Avenir de la régulation des télécoms, neutralité du Net, position à adopter face aux entreprises du numérique… Sébastien Soriano, président de l’Arcep, partage ses convictions sur le métier de régulateur.

Quelles sont les missions de l’Arcep ?

A l’origine, la mission de l’Arcep était d’ouvrir à la concurrence le marché des télécoms, qui était alors sous monopole de l’Etat à travers France Télécom. Depuis dix ans, l’Arcep accompagne également le fonctionnement du secteur postal.

Aujourd’hui, la concurrence dans les télécoms est globalement effective, et le rôle de l’Arcep a évolué en conséquence. Il consiste désormais à s’assurer que le secteur des télécoms se développe comme un bien commun. Les réseaux sont une infrastructure essentielle et vitale pour l’essor de l’économie, de la liberté d’expression, de l’innovation ou encore de la numérisation des entreprises. Le régulateur doit y veiller.

La régulation est-elle un moyen de renforcer la confiance dans le monde économique ?

Je crois à la régulation en tant que courroie de transmission entre les impératifs du marché et de la demande sociale. C’est l’inverse, l’approche normative qui consiste à définir un ensemble de règles une fois pour toutes. Ces règles sont figées, et ont tendance à rigidifier le fonctionnement des choses.

La régulation apporte donc une certaine souplesse. Elle permet de transformer une demande sociale en réalité économique de façon réactive et adaptative. Cette alchimie porte les avantages du marché (par le biais de l’initiative économique et de l’innovation) mais aussi ceux du public. Elle permet à la puissance économique de fonctionner dans le sens de l’intérêt commun. La régulation associe le meilleur des deux mondes.

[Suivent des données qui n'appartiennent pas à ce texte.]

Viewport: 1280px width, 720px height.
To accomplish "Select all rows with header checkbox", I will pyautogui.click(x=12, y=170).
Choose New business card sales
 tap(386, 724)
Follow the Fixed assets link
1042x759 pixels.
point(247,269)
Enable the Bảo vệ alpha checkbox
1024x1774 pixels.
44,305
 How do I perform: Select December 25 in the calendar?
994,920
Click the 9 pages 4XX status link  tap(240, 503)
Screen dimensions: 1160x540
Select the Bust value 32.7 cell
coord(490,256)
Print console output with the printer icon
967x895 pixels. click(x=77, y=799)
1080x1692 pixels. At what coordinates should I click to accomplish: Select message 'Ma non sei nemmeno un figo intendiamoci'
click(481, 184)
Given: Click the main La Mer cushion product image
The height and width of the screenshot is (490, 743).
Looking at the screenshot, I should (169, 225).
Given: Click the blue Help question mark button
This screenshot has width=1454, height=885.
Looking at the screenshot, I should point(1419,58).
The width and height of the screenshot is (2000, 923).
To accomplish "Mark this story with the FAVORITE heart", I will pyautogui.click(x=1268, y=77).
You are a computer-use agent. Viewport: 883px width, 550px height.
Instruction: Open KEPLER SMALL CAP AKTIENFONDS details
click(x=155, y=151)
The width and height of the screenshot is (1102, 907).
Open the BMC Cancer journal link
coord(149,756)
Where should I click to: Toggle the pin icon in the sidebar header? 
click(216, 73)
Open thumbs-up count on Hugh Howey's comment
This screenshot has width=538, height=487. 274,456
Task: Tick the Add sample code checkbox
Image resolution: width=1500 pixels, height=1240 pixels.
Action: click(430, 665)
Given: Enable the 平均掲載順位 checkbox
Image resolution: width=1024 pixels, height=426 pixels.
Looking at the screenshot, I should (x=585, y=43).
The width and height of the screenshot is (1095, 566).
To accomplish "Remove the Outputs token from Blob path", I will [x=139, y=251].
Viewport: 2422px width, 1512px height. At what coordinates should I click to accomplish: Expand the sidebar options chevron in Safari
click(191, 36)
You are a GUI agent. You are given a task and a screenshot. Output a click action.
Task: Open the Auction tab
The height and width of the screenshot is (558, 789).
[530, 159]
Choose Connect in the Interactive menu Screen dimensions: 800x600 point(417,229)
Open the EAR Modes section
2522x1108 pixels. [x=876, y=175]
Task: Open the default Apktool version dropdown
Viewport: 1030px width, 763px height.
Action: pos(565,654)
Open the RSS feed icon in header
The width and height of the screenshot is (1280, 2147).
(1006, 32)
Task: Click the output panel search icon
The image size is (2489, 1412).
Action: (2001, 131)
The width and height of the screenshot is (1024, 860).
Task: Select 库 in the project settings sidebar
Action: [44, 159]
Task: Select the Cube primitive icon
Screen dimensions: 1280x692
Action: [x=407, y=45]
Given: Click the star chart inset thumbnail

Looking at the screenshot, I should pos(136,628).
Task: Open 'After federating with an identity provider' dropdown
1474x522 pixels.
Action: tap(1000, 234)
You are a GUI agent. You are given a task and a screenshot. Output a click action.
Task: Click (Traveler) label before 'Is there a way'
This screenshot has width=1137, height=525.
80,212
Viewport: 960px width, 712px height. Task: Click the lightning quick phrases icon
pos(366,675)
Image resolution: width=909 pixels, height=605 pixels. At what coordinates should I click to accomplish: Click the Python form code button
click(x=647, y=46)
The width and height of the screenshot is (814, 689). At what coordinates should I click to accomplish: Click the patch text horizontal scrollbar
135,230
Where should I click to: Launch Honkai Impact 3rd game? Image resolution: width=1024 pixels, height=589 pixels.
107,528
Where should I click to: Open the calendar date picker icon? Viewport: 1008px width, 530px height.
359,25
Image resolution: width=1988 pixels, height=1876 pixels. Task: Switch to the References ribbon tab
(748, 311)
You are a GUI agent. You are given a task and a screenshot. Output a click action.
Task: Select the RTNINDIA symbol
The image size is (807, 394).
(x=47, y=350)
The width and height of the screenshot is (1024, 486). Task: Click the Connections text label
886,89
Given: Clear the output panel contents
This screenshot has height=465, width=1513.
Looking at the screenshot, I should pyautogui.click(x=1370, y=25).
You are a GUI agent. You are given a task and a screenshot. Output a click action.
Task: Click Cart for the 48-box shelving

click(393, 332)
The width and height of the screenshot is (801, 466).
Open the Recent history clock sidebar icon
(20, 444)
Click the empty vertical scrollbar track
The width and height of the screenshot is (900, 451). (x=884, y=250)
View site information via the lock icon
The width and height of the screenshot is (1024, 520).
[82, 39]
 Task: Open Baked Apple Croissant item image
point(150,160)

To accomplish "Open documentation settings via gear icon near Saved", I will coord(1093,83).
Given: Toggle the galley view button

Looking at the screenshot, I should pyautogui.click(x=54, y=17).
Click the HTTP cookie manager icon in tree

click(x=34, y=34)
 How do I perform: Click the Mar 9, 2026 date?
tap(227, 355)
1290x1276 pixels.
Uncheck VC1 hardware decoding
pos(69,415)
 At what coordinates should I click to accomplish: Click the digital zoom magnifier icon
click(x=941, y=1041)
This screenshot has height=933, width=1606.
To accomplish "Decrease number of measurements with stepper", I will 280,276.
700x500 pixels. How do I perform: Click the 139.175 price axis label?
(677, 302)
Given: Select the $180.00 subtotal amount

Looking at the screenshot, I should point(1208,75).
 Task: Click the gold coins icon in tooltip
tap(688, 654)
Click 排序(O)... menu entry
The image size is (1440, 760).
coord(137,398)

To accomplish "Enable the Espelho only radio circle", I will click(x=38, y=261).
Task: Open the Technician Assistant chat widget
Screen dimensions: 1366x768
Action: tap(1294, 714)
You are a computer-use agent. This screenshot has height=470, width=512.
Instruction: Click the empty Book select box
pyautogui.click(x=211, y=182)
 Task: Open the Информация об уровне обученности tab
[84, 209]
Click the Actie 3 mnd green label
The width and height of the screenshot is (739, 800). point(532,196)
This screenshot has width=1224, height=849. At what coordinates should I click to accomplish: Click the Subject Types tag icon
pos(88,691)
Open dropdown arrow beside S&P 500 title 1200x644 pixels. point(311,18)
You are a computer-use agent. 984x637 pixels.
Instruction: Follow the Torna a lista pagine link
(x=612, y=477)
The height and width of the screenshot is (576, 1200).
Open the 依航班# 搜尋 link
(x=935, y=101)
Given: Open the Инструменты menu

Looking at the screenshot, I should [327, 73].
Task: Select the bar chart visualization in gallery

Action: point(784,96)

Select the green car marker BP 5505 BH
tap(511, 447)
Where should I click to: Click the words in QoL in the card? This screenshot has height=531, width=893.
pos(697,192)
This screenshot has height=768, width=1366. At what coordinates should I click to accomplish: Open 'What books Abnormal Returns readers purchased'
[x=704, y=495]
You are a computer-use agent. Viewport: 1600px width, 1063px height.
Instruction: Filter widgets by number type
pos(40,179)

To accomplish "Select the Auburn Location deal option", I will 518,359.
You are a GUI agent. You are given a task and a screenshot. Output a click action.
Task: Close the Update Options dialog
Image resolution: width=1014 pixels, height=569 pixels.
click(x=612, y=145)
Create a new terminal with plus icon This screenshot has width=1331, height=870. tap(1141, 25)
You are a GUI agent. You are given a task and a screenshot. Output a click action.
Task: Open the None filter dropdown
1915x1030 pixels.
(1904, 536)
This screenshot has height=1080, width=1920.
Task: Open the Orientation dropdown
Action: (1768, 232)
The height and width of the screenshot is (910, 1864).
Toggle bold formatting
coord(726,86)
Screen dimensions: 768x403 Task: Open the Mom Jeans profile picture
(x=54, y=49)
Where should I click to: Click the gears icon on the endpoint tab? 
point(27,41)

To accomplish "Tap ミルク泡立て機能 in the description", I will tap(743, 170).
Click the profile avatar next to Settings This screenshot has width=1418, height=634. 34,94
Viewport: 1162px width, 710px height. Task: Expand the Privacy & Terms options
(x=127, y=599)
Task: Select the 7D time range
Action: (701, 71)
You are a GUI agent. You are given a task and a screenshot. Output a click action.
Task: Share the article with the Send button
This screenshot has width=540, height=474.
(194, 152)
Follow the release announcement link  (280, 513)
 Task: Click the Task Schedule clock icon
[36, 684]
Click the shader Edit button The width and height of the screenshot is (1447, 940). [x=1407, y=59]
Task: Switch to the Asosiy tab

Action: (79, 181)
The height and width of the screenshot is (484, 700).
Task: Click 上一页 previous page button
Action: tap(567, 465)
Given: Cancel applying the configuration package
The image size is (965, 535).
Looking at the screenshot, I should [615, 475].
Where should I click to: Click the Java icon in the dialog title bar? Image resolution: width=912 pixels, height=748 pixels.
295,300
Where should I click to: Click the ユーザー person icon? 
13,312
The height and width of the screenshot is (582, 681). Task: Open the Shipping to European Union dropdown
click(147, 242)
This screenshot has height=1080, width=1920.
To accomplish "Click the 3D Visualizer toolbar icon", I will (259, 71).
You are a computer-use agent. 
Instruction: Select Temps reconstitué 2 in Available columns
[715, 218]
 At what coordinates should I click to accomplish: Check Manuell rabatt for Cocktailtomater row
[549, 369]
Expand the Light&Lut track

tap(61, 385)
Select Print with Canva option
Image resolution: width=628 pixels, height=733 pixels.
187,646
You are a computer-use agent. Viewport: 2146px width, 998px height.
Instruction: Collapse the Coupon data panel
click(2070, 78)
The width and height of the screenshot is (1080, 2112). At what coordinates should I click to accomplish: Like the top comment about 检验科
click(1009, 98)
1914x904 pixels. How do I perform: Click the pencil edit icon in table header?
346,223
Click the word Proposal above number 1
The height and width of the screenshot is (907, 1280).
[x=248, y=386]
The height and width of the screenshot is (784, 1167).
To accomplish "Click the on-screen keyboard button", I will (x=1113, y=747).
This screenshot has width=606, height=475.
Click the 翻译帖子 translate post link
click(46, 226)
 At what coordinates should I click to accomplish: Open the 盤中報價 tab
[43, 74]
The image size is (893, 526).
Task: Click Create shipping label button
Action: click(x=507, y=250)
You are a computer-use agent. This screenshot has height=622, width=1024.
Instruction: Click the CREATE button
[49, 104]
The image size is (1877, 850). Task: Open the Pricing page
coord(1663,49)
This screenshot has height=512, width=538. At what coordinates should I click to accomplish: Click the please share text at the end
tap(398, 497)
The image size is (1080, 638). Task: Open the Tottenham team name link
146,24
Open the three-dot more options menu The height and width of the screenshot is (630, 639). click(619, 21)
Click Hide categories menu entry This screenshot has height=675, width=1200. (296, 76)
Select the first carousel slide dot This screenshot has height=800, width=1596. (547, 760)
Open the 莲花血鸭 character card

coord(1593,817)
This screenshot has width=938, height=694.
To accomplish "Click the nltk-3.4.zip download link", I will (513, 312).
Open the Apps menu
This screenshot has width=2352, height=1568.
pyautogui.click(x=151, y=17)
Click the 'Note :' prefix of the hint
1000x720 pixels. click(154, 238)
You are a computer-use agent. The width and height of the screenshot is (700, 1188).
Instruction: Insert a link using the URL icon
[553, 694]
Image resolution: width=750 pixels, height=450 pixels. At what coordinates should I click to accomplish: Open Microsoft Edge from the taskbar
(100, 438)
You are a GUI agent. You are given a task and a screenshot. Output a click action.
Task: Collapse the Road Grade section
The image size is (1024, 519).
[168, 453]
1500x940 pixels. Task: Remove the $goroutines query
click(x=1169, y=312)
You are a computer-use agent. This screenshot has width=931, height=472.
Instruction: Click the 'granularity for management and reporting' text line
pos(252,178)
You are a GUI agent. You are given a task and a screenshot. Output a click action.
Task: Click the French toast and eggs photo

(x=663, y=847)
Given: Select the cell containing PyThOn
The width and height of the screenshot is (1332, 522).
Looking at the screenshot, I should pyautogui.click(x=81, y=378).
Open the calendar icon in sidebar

En quoi la donnée prend-elle une place importante aujourd’hui en matière de régulation ?

Nous sommes un acteur public agissant dans un monde complexe et la régulation par la donnée en constitue l’une des réponses.

L’attribution des fréquences aux opérateurs de téléphonie en 2015, un rendez-vous important pour le régulateur, est un exemple probant de ce nouveau mode de régulation. Au-delà de la somme acquittée par les opérateurs pour l’obtention d’une fréquence, nous leur demandons aussi de s’engager sur un certain nombre d’éléments, comme la couverture du territoire en 4G. Ces obligations existaient déjà, mais nous avons à l’époque pris la décision de les renforcer par la couverture des lignes ferroviaires du quotidien : RER, TER et Transilien.

 

Il nous faut inciter les acteurs à aller dans une certaine direction, les amener à être plus transparents sur leurs pratiques, pour établir in fine un lien de confiance avec les utilisateurs.

 

Pour ce qui est du TGV, la situation était complexe et le salut est venu de la régulation par la donnée. En effet, le TGV passe par des ouvrages d’art particuliers qui appartiennent soit à la SNCF, soit à d’autres exploitants. Les opérateurs ont donc besoin de l’autorisation d’un tiers pour installer leurs équipements. Nous pouvions difficilement leur imposer ce qui relève d’un tiers via l’obligation réglementaire des licences. Ainsi, en lieu et place de contraindre les opérateurs à couvrir les lignes de TGV, nous avons décidé de les obliger à établir et publier un rapport régulier de leur niveau de couverture de ces lignes. Les premiers résultats se font déjà sentir, puisque plusieurs opérateurs ont accéléré leur couverture. Favoriser l’émulation et la concurrence crée une dynamique interne au secteur qui permet de remplir un objectif sans pour autant recourir à une obligation.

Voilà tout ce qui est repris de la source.